Si esto no fuese fútbol y no supiese que la moral allí no funciona como en la vida, pensaría que todo aquel que celebra la derrota ajena es un miserable. Pero sé que el fútbol otorga licencias impensadas fuera de él, que no hay cinismo más aceptado en el mundo que el que se practica en torno a este espectáculo de once valientes batallando contra once enemigos.
En verdad es tal la desvergüenza del futbolero —y yo soy uno— que tiene permitido ser miserable, futbolísticamente hablando, durante noventa minutos, durante todo un Mundial e incluso durante todos los domingos del año con la única condición de que adopte para sí una camiseta —cualquier camiseta—, lo cual implica crearse un adversario —cualquier adversario— al que deseará el mal si no quiere estar por debajo de él en la tabla de posiciones. Esto es, la ley de la selva, del sálvese quien pueda.
En esta burbuja de amoralidad que es el fútbol, cínicamente, los de afuera no son de palo. En el 2014, cuando Alemania le infligió una paliza de 7-1 a Brasil, los argentinos acomodaron el hit del momento para gozar al archienemigo: “Brasil, decime qué se 7”. Cuatro años después la venganza es dulce y la alegría contra los considerados más antipáticos del continente, junto con los chilenos, no solo es brasilera: “Di María, Mascherano y Messi chau… Los argentinos están llorando”.
La competencia termina siendo un disimulo, no es lo más importante del fútbol sino la rivalidad.
El fútbol tiene una máxima que genera ilusión hasta al más inepto: “siempre da revancha”. Un pensamiento que sirve para atizar la ruindad del futbolero.
La revancha del futbolero, del eximido moralmente (o, mejor dicho, del provisto de una moral propia), tiene doble suerte: no pasa solo por la victoria del equipo de sus amores, sino también —en lo más íntimo, no vaya a ser que los demás se enteren— por el gustito aparte de ver al rival de toda la vida mordiendo el polvo de la derrota. No puede evitar el futbolero ser a menudo un típico mediocre al que reconforta más la equiparación entre vencidos que la mejoría de la victoria de uno sobre otro.
En el fútbol, supremo reino del cinismo y del egocentrismo, no cualquiera está dispuesto a ser menos que nadie y por eso, como le pasa al político, al futbolero le cuesta reconocer la superioridad del contrario. En el fútbol, las vilezas siempre son insuficientes y por eso el exitismo y su inagotable maquinaria económica urgen al endiosamiento casi a la misma velocidad que predisponen a la ingratitud. Ingrato es el fútbol. En el fútbol, la justicia no existe: gana el que acierta, no el que juega bien o mejor.

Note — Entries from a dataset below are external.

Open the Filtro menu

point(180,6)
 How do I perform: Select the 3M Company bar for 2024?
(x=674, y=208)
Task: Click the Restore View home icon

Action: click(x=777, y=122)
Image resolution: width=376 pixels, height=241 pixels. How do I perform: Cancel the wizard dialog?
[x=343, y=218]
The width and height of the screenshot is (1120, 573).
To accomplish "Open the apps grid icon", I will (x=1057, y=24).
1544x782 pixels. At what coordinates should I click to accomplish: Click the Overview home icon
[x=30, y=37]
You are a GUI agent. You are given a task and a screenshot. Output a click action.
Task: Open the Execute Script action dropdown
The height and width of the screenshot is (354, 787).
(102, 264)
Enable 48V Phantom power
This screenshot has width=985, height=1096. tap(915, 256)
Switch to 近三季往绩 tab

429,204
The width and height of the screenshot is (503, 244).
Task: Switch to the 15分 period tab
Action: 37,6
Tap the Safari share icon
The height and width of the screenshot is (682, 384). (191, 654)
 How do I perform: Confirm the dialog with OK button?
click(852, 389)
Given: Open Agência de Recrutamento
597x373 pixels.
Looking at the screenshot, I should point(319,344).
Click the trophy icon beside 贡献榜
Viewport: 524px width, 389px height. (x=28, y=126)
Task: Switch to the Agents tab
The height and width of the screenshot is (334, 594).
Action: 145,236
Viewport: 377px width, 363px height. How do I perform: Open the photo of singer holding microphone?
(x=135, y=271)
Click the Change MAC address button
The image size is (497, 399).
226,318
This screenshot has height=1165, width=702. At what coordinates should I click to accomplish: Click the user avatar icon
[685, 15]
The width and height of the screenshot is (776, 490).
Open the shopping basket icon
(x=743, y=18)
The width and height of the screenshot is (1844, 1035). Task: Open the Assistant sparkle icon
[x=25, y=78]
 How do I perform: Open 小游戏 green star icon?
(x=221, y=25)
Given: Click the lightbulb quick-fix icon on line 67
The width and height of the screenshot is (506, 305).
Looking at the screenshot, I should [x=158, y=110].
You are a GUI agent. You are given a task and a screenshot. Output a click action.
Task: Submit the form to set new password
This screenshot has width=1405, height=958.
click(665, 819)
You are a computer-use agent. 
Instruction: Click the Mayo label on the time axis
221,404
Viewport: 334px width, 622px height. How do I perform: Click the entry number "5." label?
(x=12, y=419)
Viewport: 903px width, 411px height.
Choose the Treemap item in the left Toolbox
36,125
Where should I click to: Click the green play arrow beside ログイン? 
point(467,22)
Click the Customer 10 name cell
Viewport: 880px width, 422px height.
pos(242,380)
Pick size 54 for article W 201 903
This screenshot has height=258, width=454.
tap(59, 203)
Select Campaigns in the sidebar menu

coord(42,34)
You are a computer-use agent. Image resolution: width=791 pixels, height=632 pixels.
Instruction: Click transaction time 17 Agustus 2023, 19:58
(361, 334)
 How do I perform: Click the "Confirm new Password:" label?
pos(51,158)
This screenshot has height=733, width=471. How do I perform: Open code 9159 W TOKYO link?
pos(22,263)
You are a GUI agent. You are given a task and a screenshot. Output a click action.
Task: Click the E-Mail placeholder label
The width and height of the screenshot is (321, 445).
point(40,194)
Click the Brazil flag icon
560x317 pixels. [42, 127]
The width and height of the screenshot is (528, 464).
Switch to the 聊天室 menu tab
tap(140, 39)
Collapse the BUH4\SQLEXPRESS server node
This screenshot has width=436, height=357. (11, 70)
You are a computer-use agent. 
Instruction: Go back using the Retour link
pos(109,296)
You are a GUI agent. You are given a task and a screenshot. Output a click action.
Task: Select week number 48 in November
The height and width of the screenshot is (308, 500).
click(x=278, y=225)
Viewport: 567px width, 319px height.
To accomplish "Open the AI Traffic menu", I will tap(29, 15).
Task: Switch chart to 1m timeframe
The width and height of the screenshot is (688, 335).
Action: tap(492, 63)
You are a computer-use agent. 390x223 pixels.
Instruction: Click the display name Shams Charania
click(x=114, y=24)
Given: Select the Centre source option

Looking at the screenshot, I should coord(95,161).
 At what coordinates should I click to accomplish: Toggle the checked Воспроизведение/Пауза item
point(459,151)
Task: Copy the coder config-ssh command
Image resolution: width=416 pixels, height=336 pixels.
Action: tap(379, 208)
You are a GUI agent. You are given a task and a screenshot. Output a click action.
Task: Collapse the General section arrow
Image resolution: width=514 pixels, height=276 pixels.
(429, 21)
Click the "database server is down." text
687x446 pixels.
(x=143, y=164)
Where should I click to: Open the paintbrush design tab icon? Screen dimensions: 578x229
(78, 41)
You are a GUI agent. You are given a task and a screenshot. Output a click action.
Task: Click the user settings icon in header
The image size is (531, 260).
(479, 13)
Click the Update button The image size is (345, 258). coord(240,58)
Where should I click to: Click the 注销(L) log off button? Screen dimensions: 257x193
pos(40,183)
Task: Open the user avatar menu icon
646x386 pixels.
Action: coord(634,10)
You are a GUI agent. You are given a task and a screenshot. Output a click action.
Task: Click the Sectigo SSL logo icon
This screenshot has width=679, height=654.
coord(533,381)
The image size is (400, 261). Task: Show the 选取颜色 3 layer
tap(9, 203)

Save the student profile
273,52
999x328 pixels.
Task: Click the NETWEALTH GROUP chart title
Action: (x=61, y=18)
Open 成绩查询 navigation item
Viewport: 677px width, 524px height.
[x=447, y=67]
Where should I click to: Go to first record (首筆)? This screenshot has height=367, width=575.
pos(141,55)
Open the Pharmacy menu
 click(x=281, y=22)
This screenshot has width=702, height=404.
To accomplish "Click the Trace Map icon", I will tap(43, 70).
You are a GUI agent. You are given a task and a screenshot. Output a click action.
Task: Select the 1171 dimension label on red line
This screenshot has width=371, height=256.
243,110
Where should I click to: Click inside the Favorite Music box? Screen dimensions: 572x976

En verdad, la perversión del fútbol no tiene límite y allá donde provoque frustración, esta automáticamente quedará amortiguada con la frustración del otro que por supuesto no sea parte de mi equipo. Esa es la justicia del fútbol. Mientras haya un ganador, del lado contrario habrá un perdedor; uno, indispensablemente, debe terminar frustrado. Por momentos da la impresión de que el negocio del fútbol está en la desazón, no en el júbilo.
Es mentira que haya disfrute en el fútbol. El fútbol se sufre más de lo que se goza. Siempre hay más minutos sin goles, por algo en el infinitesimal segundo del gol el hincha saca para fuera con un grito hondo y prolongado el sufrimiento contenido durante todo el partido.
Pero el del fútbol es un sufrimiento consentido: los futboleros somos masoquistas. Hay que vernos, especialmente en un Mundial. Al fútbol se lo muerde entre las uñas, se lo corre con el corazón acelerado al ritmo del tranco de cada jugador, se lo maldice, se lo patea, se lo cabecea, se lo manifiesta con el cuerpo entero, se lo sufre, pues, no se lo goza; se lo vive. Al fútbol, al soberano y miserable fútbol, se lo padece o no se es futbolero.
Oscar Díaz Arnau es periodista y escritor.